- Bank of America clients were net sellers of stocks for the fourth straight week.
- But while big-money investors ran for the door, retail clients were the most bullish in four months.
- Here are the only three sectors that saw net ETF inflows despite the bearish sentiment.
Wall Street hedge funds and institutional investors are getting anxious as stocks grind higher, and small-time retail investors are gladly buying the dip.
Money flowed out of stocks last week for the fourth straight week, and by a net $2 billion, according to Bank of America data released on July 19. Bank of America clients instead sought safety and flocked to fixed income via bonds, and they weren’t alone – US Treasury 10-Year Note yields sank to 1.3%.

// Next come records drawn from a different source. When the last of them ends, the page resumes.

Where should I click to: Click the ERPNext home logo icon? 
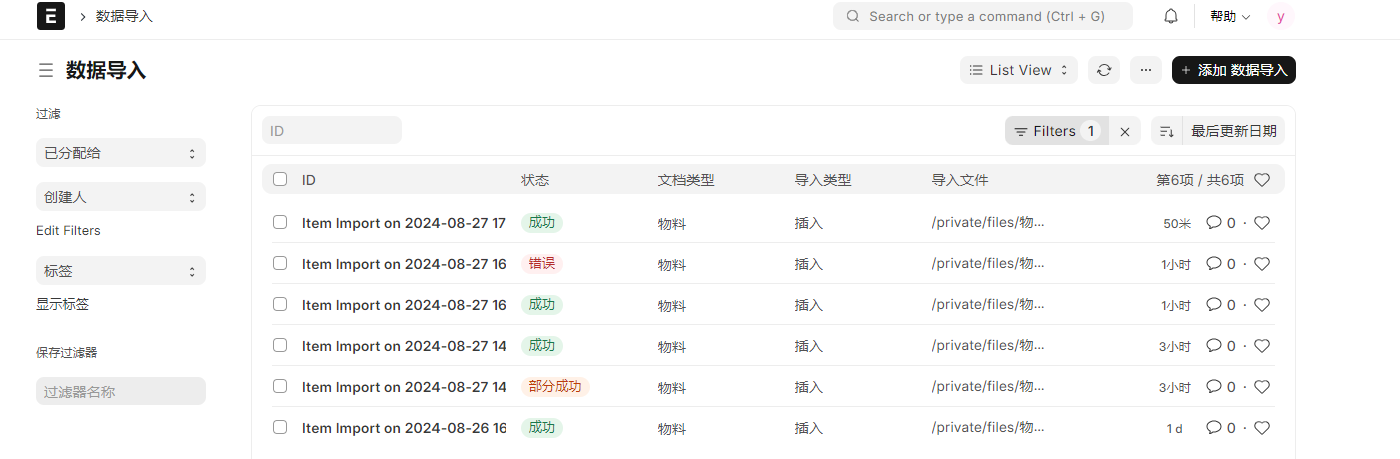[50, 16]
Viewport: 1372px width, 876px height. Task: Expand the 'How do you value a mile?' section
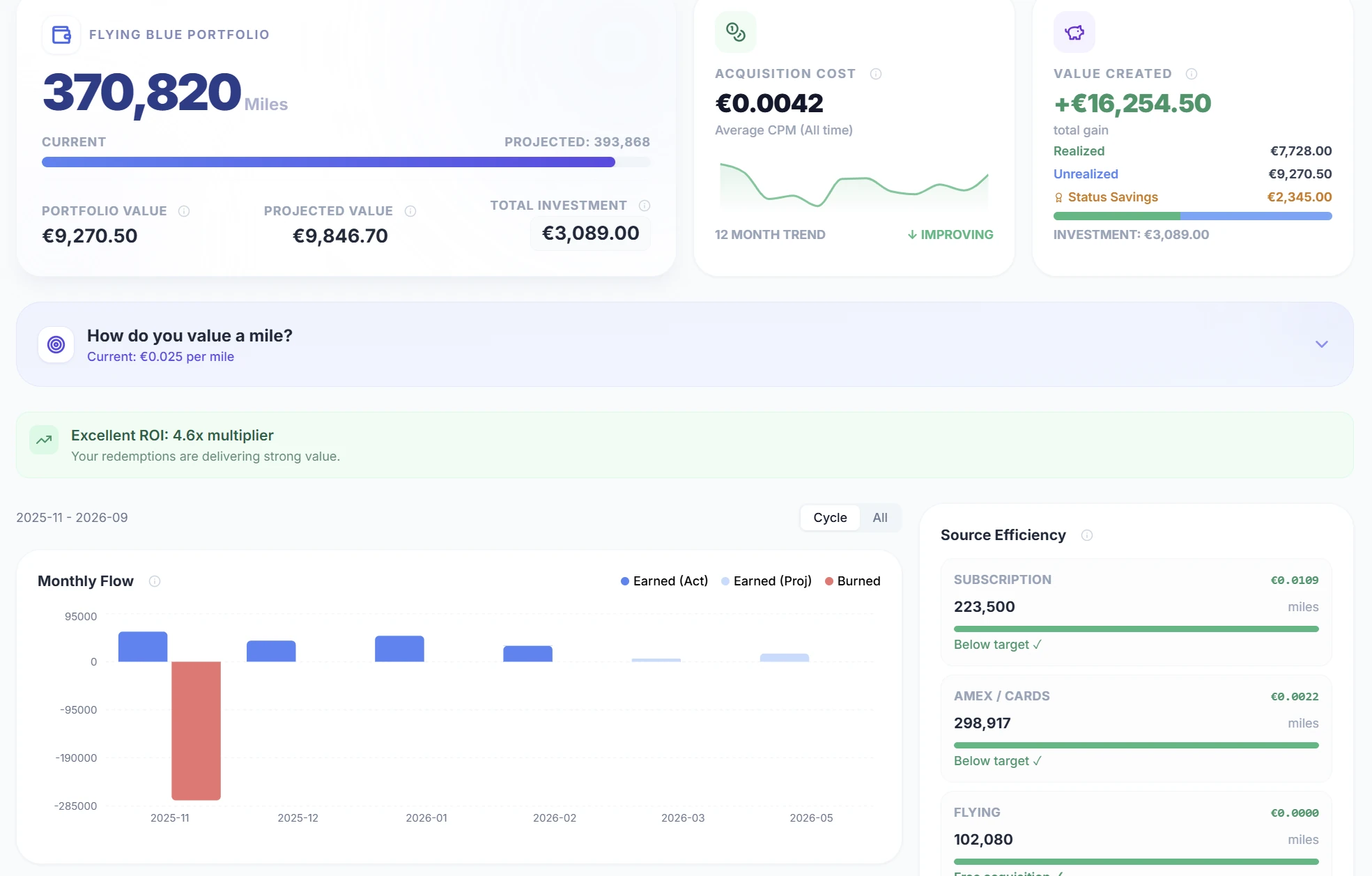pyautogui.click(x=1319, y=344)
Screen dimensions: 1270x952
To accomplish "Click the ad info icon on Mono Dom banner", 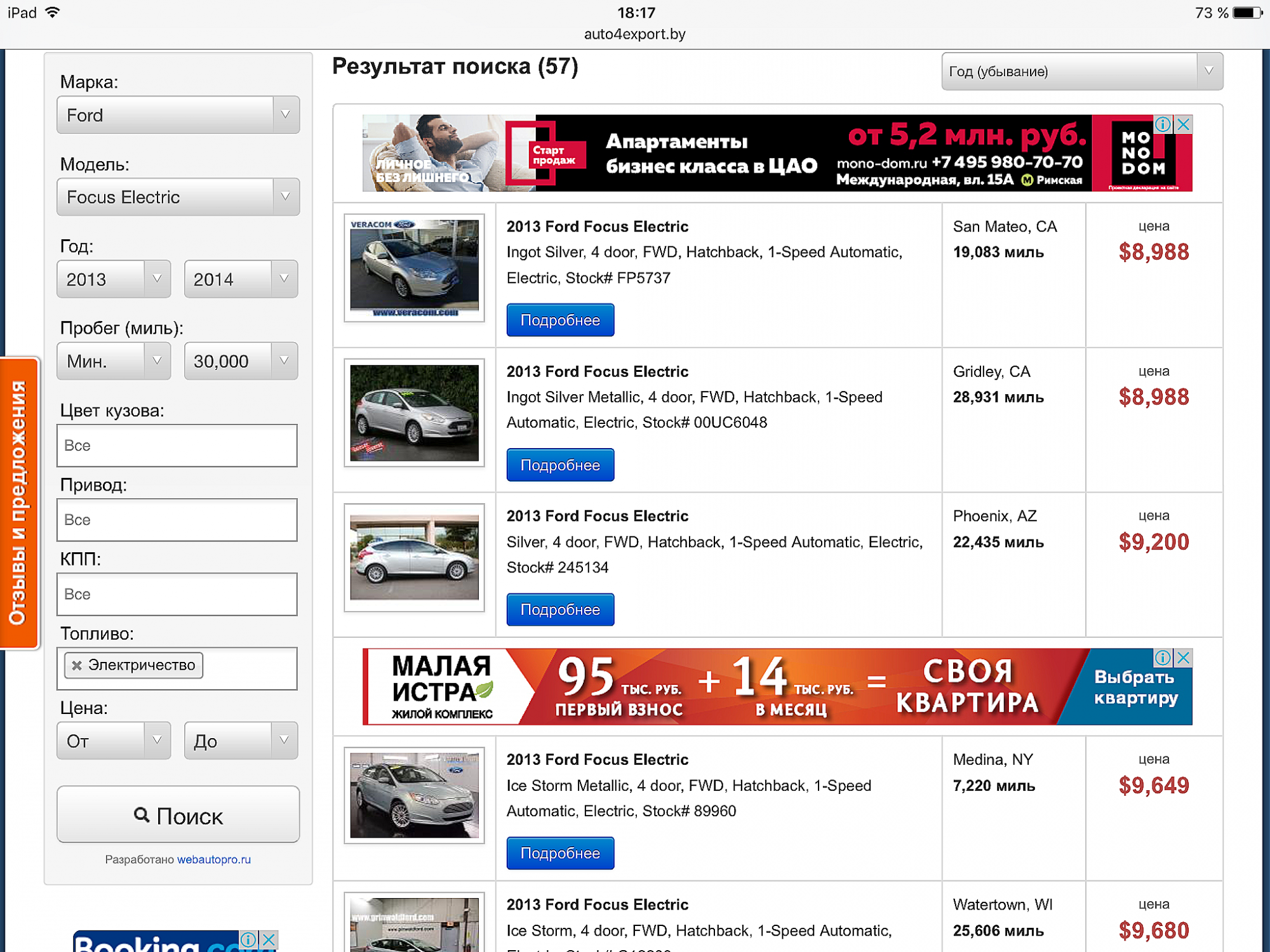I will (x=1163, y=124).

Net sales of US stocks among Bank of America clients last week hit their highest level in five weeks, but strategists led by Jill Carey Hall noted a clear dichotomy between increasingly nervous big-money clients and retail investors emboldened to buy the dip.
“Selling was driven by institutional clients (largest in three months) and hedge funds clients (largest in two weeks) while retail clients were the largest buyers in four months,” Hall wrote.
Money flowed out of equity exchange-traded funds (ETFs) for the first time in about three months and at the highest rate since October, but money flowed into fixed-income ETFs at the largest rate in four weeks. Curiously, stocks saw weekly inflows for the first time in two months. Passive investing via ETFs and mutual funds instead of individual stocks is a multi-year trend.
Broad market ETFs were sold last week at the highest rate since mid-March, while growth ETFs outflows were the highest since mid-January, the note read. Money also left blend and value ETFs, though the latter saw decelerating outflows from the prior week.
Bank of America clients got bearish on ETFs in eight of 11 sectors, including growth-focused sectors like Consumer Discretionary, Health Care, and Technology.
The three sectors that saw weekly inflows were Energy, Materials, and Real Estate. All three are inflation beneficiaries that thrived as the consumer price index came in higher than expected.
Small and mid-sized (SMID) companies generally outperform their large-cap peers early in economic expansions when inflation runs hot, as is the case now. Bank of America reiterated its preference for SMIDs over large caps, and clients last week took the bank's advice.
"Clients bought last week's SMID cap laggards with record flows into mid-caps and the biggest inflows into small caps since October 2020 while selling large caps by the most since mid-January," Hall wrote.
Stocks in six of 11 sectors saw net inflows, including cyclical sectors like Energy, Industrials, and particularly Financials, which saw its largest inflows since March 2020 on the back of last week's strong bank earnings.
By contrast, Bank of America clients ditched growth sectors like Healthcare, Technology, and Communications Services, the latter of which suffered its 14th-largest outflow on record.